According to the Wall Street Journal, the extended delay comes despite Apple spending billions on the project. It is delayed for multiple reasons, ranging from the expected technical challenges, to the presumably unexpected management problems.
"These delays indicate Apple didn't anticipate the complexity of the effort," Serge Willenegger, ex-Qualcomm executive told the publication. "Cellular is a monster."
"Just because Apple builds the best silicon on the planet," said former Apple wireless director Jaydeep Ranade, "it's ridiculous to think that they could also build a modem."
Neither Willenegger nor Ranade have been involved in the project, which Apple has reportedly codenamed Sinope. Former Apple HR executive Chris Deaver told the Wall Street Journal that the project began in 2018.
That's a point when Apple and Qualcomm were taking each other to court over multiple disagreements, though these were settled in 2019.
At that time, Apple executives were divided over whether to partner with Intel, or to design a chip themselves. Reportedly, Ruben Caballero, then a long-standing head of wireless at Apple, wanted to go with Intel.
However, Johny Srouji, senior vice president of hardware technologies, disagreed and wanted Apple to build its own. Caballero left in 2019 and much of his team were placed under Srouji.
Others were split off into the separate hardware engineering group to work on related issues such as antenna design.
According to the Wall Street Journal, this division of engineering work became a problem. Unspecified sources within the project told the publication that one of the senior managers on Srouji's team had no wireless technology background at all.

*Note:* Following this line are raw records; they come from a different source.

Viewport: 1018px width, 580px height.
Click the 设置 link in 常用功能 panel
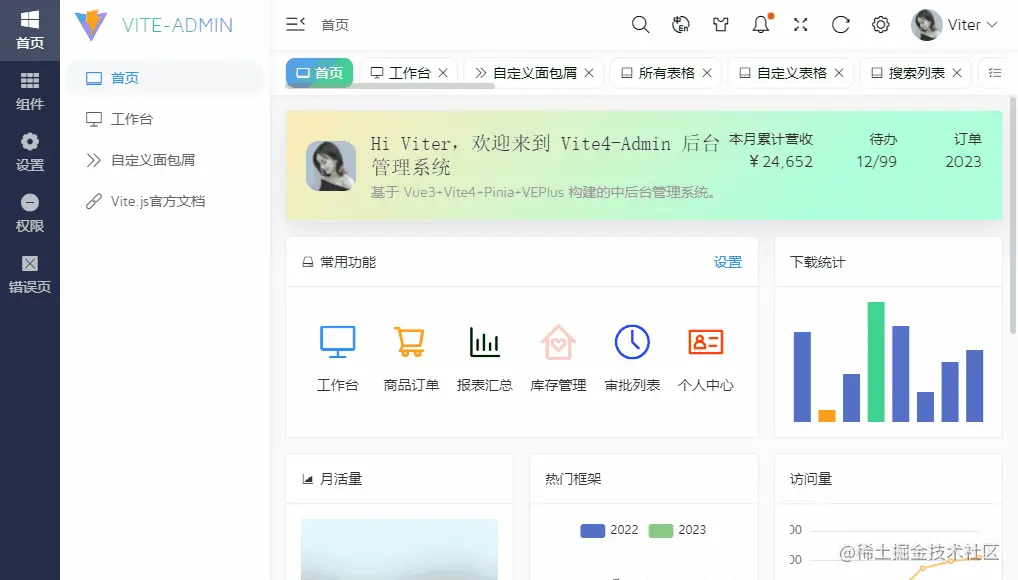728,262
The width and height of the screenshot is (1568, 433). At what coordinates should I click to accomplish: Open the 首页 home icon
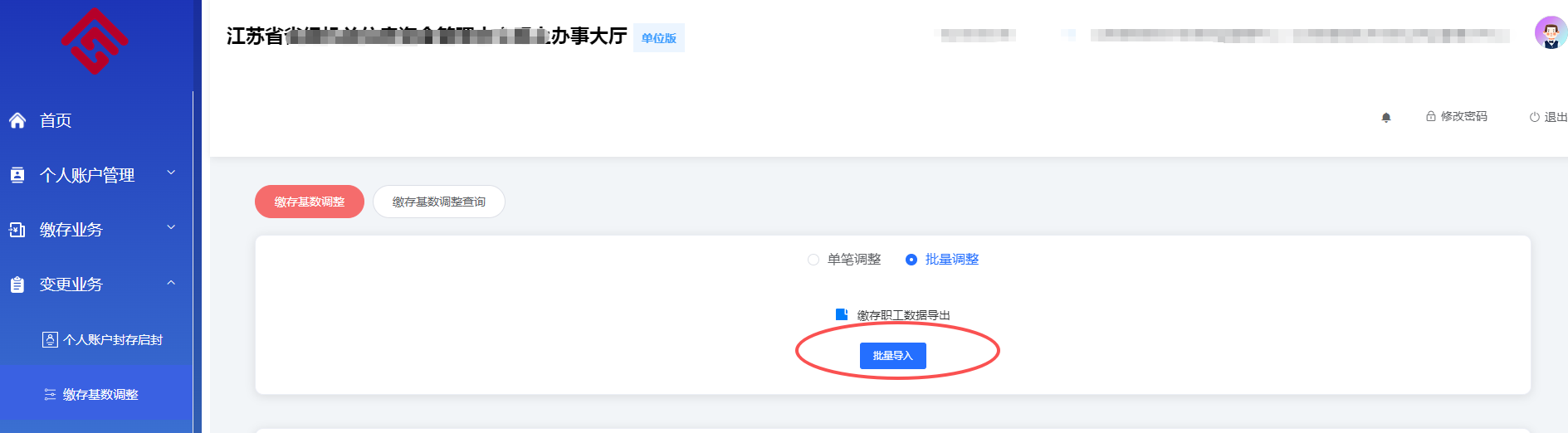(x=17, y=120)
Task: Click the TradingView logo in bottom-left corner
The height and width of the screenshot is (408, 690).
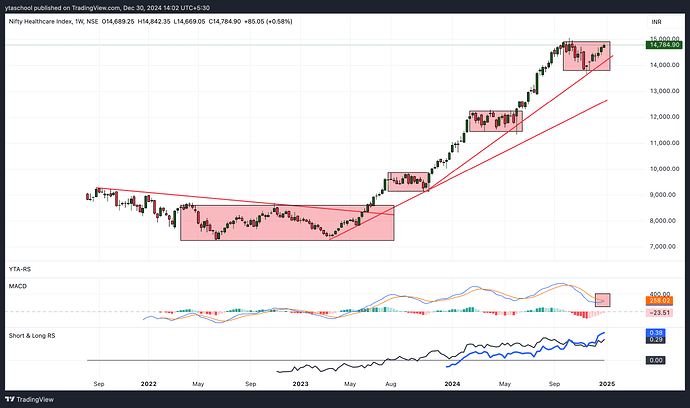Action: [x=37, y=398]
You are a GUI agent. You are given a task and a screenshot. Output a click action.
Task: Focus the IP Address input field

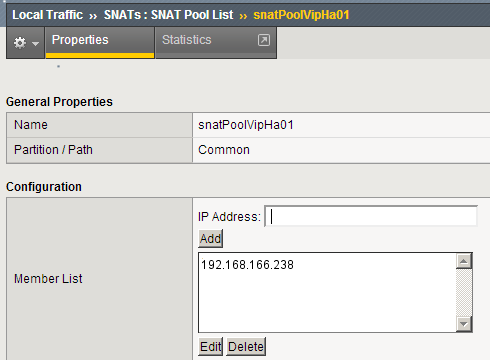coord(371,216)
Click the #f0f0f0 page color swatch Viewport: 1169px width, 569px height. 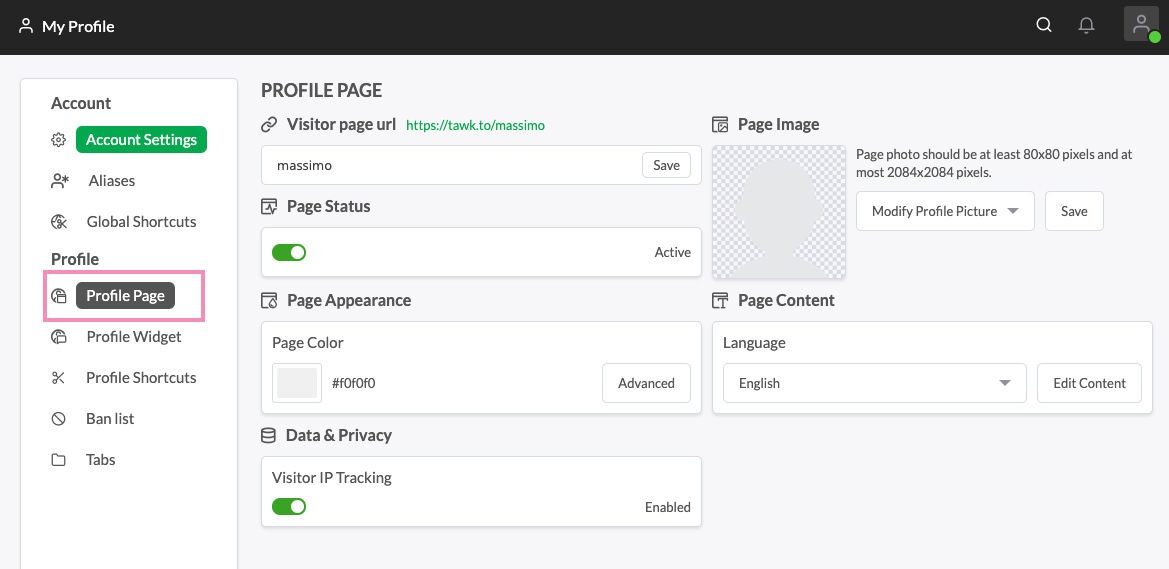tap(297, 383)
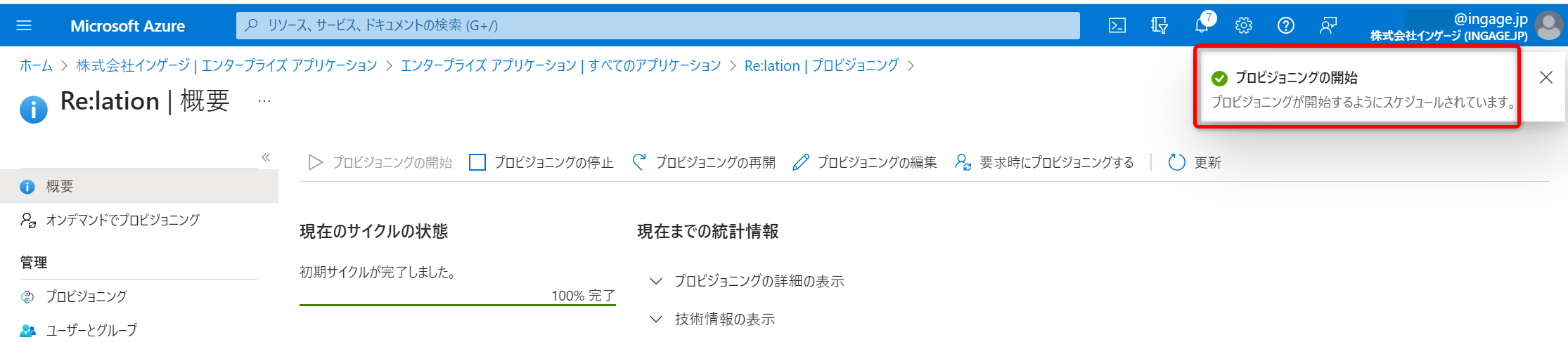Collapse the left sidebar with double chevron
Image resolution: width=1568 pixels, height=342 pixels.
coord(266,157)
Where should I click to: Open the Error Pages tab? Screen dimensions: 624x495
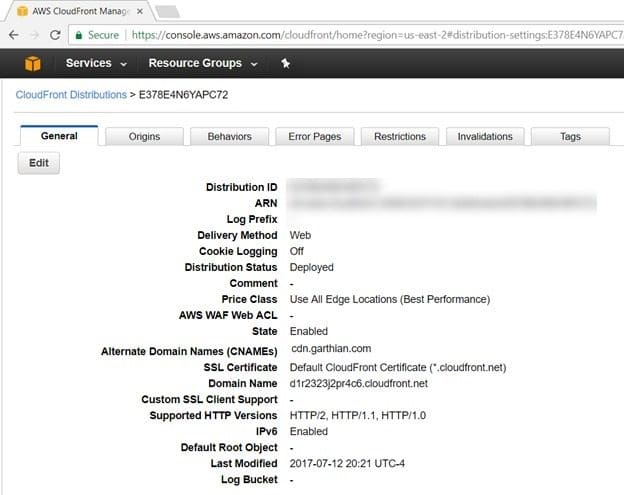click(315, 136)
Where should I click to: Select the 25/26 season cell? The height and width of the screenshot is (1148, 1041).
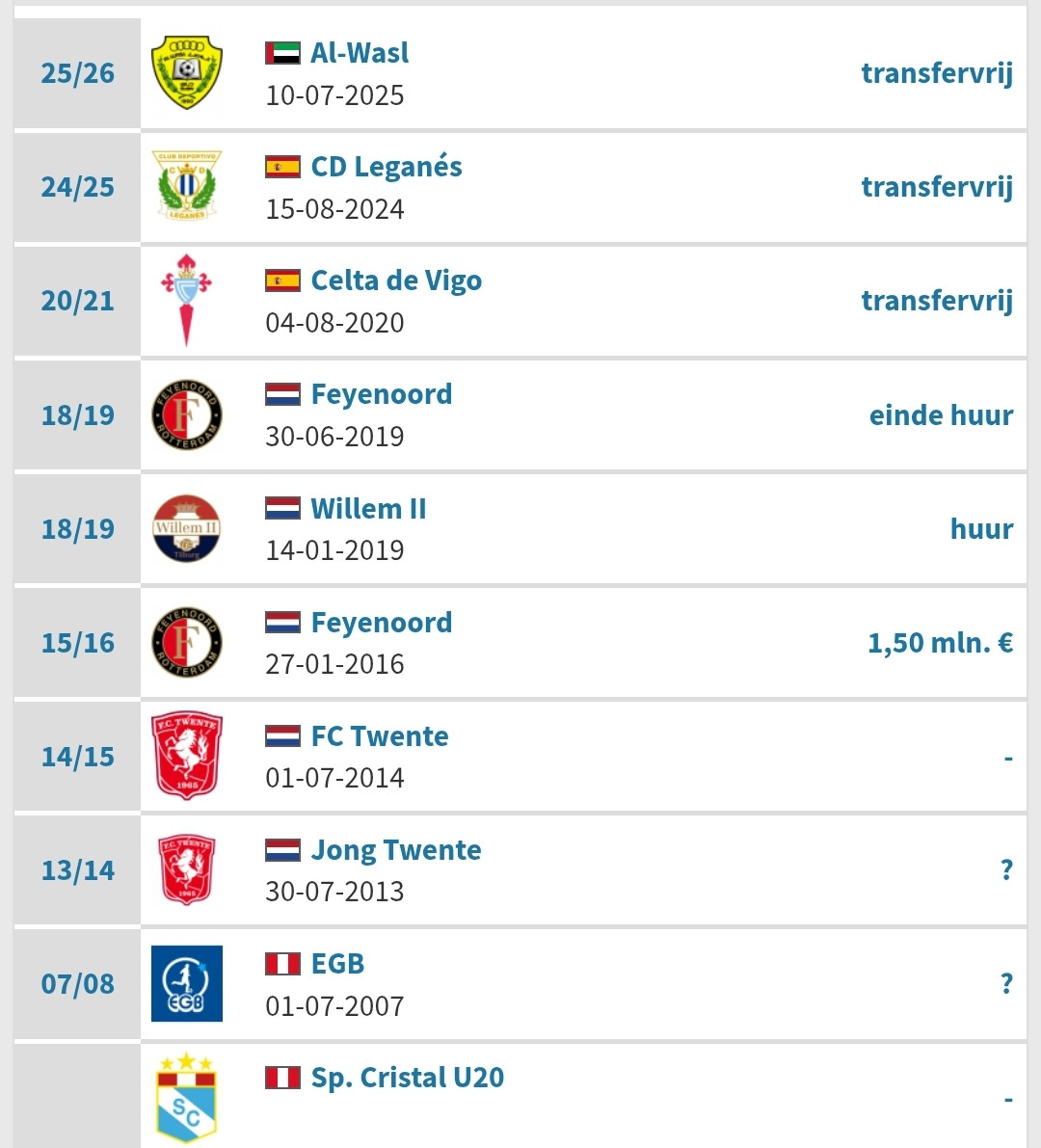click(78, 73)
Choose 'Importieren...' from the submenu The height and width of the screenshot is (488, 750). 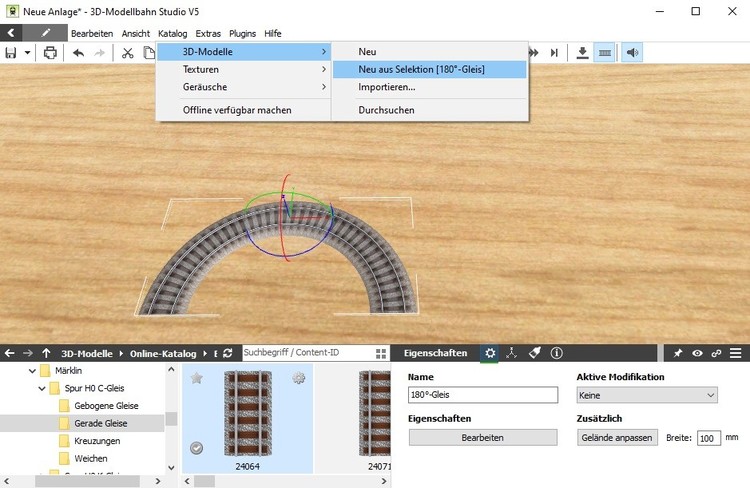(387, 88)
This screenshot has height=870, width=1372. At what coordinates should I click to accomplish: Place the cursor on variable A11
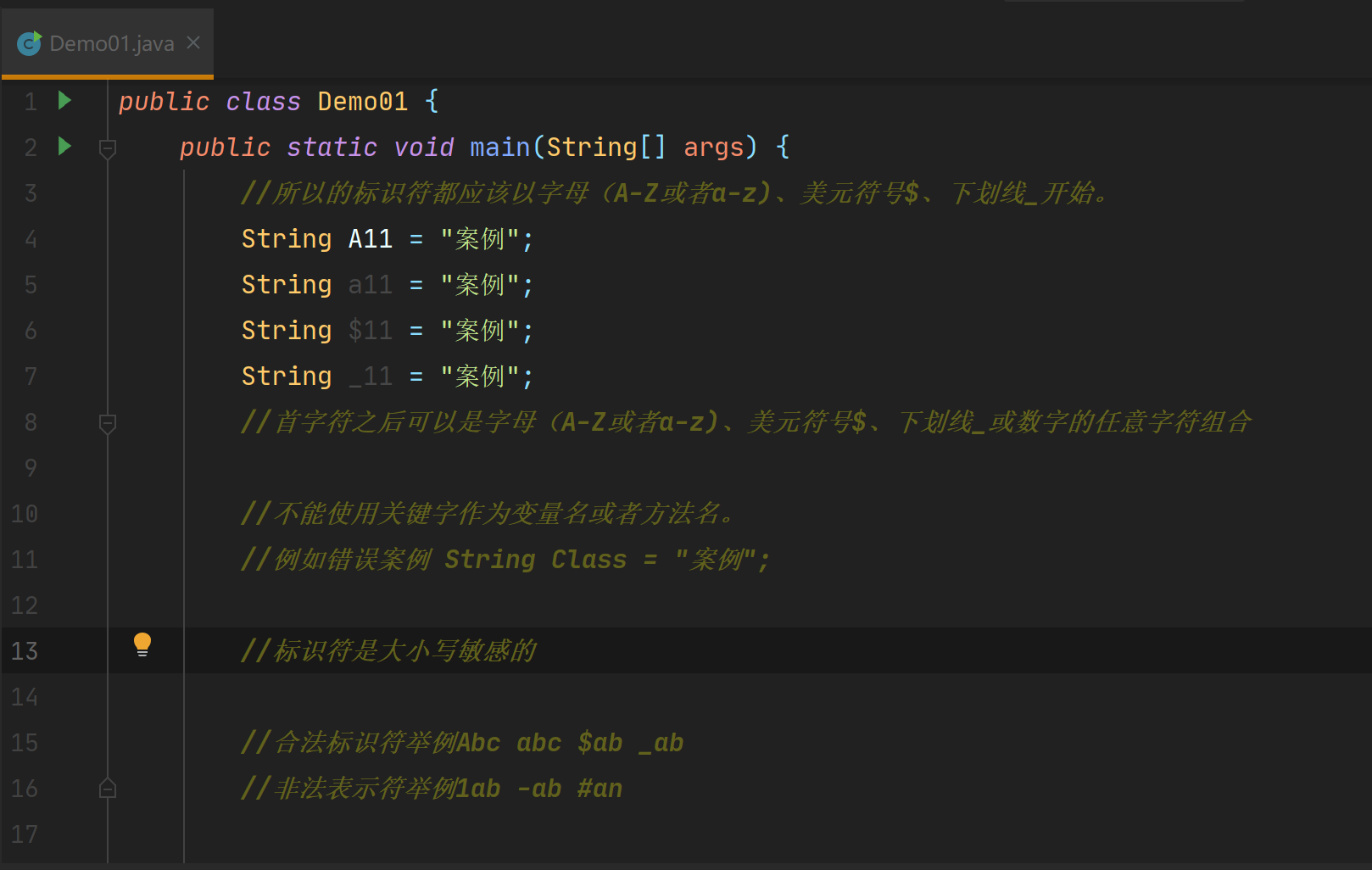pos(371,239)
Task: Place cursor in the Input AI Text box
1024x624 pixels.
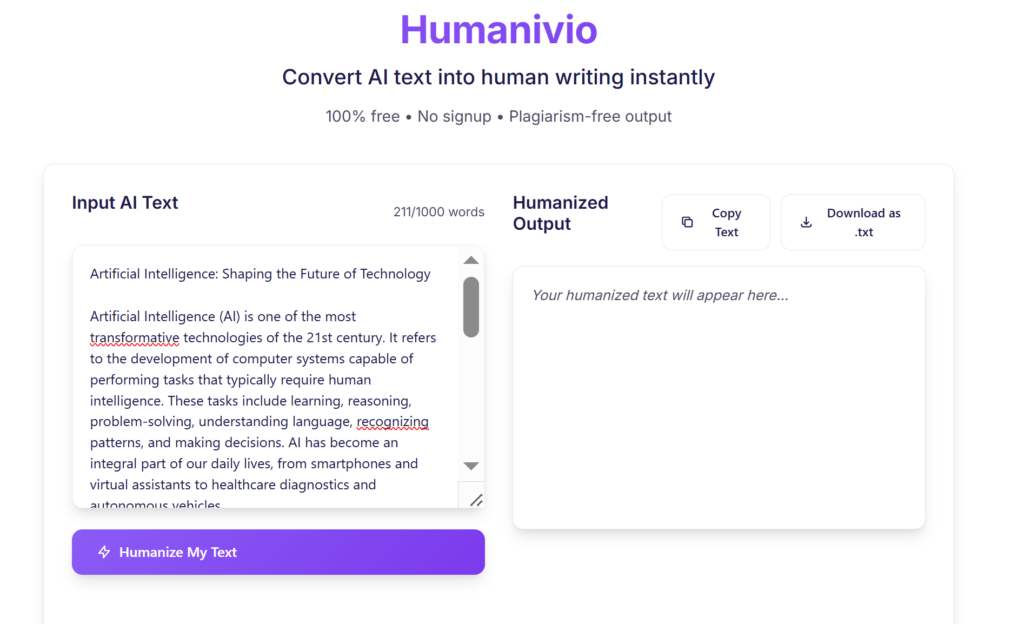Action: click(264, 400)
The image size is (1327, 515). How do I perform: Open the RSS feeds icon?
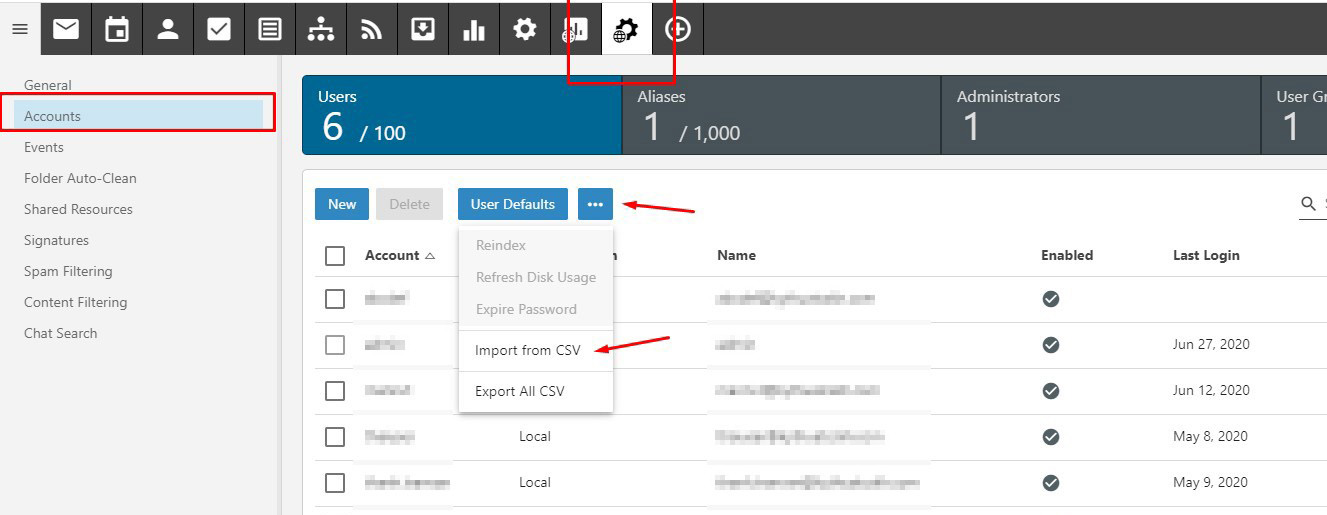click(372, 29)
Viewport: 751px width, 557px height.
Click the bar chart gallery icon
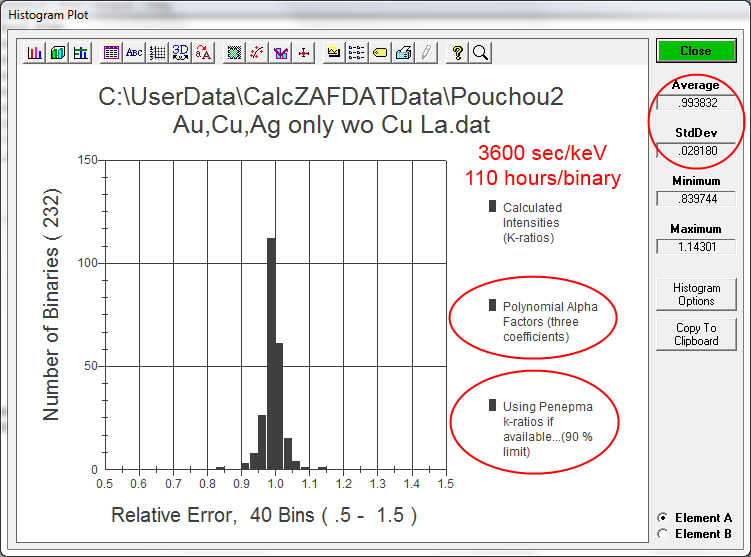pos(36,53)
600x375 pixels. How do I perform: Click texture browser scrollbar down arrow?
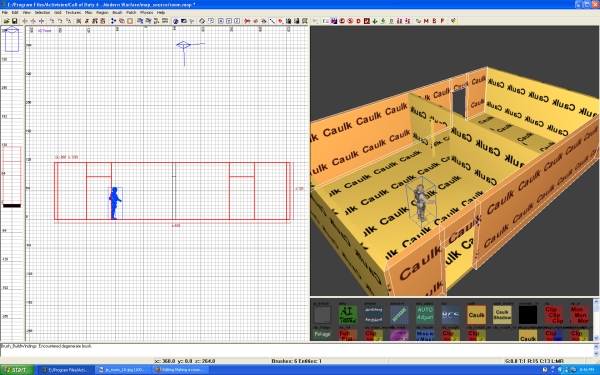coord(596,338)
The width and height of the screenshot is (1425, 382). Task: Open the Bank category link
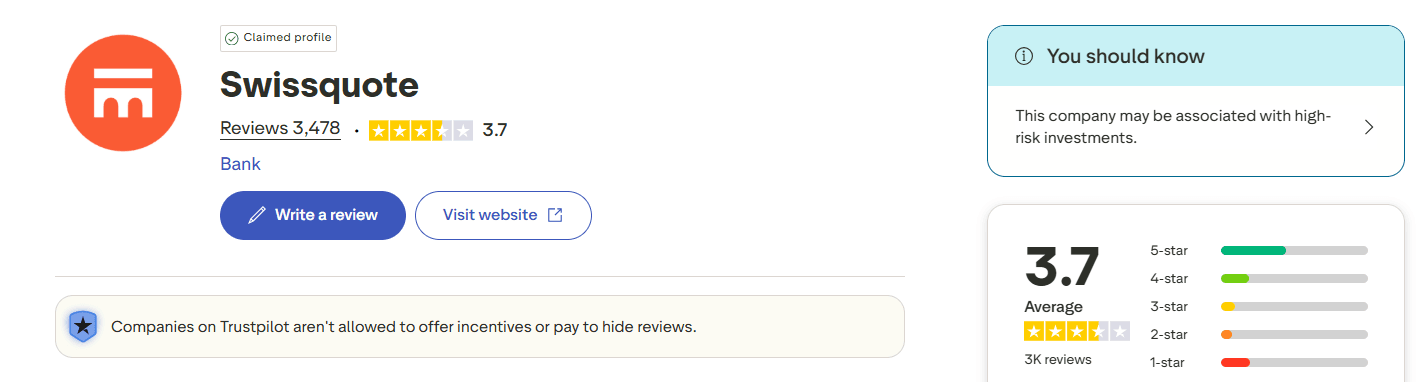(240, 164)
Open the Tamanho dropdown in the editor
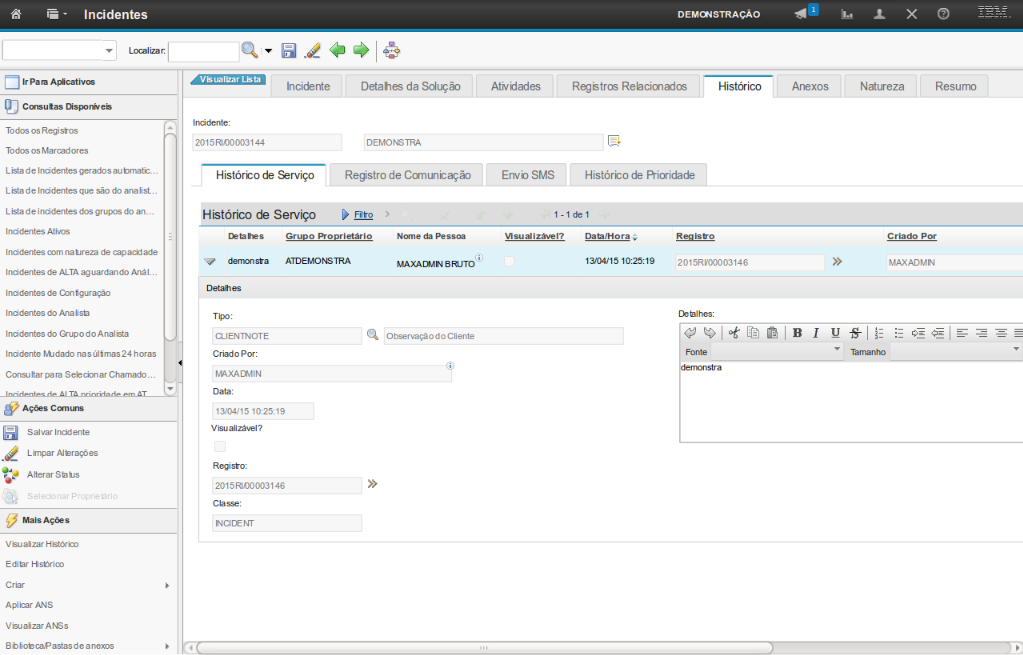The height and width of the screenshot is (655, 1023). [x=1016, y=351]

Other Apple executives lacked experience with wireless, said former project engineers. Consequently they were setting tight and unrealistic deadlines.
Or they did until late 2022 when Apple began testing prototypes. Reportedly, Apple's 5G modem chips were poor enough that they would have made the iPhone's wireless speeds slower than Android.
People said to be familiar with the tests are said to have estimated that Apple is three years behind Qualcomm.
It's possible that the prototypes were an internal-use-only iPhone SE 4, as some models of that were reportedly manufactured for testing purposes. When that was reported, it was expected that a shipping iPhone SE 4 would feature Apple's modem in 2024, but now that appears to be another unrealistic deadline.